_EXTRAIT DU TEXTE:_
↓↓↓

Interview faite par mail par Angie

Brett Caldas-Lima du TOWER STUDIO
Mobo du CONKRETE STUDIO

Tout d'abord, j'imagine que l'on ne devient pas producteur en un seul jour ! Pourriez-vous nous raconter brièvement votre parcours avant d'en arriver à monter vos propres studios ? Des débuts en tant que musicien ou autre peut-être ?
Brett : En effet Rome ne s'est pas construite en un jour. Comme je pense pas mal de producteurs ou d'ingé-sons, j'ai commencé par être musicien. Au fil des enregistrements de démos ou de la composition sur ordinateur j'ai fini par pas mal apprivoiser ces petites bébêtes. Et c'est l'enregistrement de l'album "Cybion" de mon groupe Kalisia qui m'a véritablement mis le pied à l'étrier, c'est à ce moment là que j'ai décidé d'en faire mon métier. J'ai alors quitté mon emploi d'infographiste. Je devais de toute façon me concentrer pleinement sur cet objectif pour en venir à bout vu l'immensité de la tâche. C'est donc ainsi que j'ai tenté ma chance dans le domaine qui me passionnait vraiment (la musique et plus particulièrement le metal). Le risque était gros mais à vaincre sans péril on triomphe sans gloire. Et je n'avais pas d'enfant à charge, je me disais donc que c'était le bon moment, maintenant ou jamais quoi... De plus, être musicien me semble être un pré requis pour travailler avec des musiciens, pour se comprendre, savoir ce qu'il est possible de faire, jauger du niveau de la personne en face de soi et lui demander le meilleur de lui sans lui demander l'impossible non plus, et ce quelque soit l'instrument.

↑↑↑

_CONSIGNES:_
1. Restituez le passage de l'entretien en commençant par "Brett Caldas-Lima du" et en allant jusqu'à "autre peut-être ?".
2. Traduisez en anglais cette phrase de l'entretien : « Et c'est l'enregistrement de l'album "Cybion" de mon groupe Kalisia qui m'a véritablement mis le pied à l'étrier, c'est à ce moment là que j'ai décidé d'en faire mon métier. »

_DONNÉES FOURNIES:_

↓↓↓

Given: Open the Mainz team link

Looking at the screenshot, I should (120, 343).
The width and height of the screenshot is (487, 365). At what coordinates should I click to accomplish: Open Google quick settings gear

↑↑↑

_RÉPONSES DANS L'ORDRE:_
1.
Brett Caldas-Lima du TOWER STUDIO
Mobo du CONKRETE STUDIO

Tout d'abord, j'imagine que l'on ne devient pas producteur en un seul jour ! Pourriez-vous nous raconter brièvement votre parcours avant d'en arriver à monter vos propres studios ? Des débuts en tant que musicien ou autre peut-être ?

2. And it was recording the album "Cybion" with my band Kalisia that really got me started; that was when I decided to make it my career.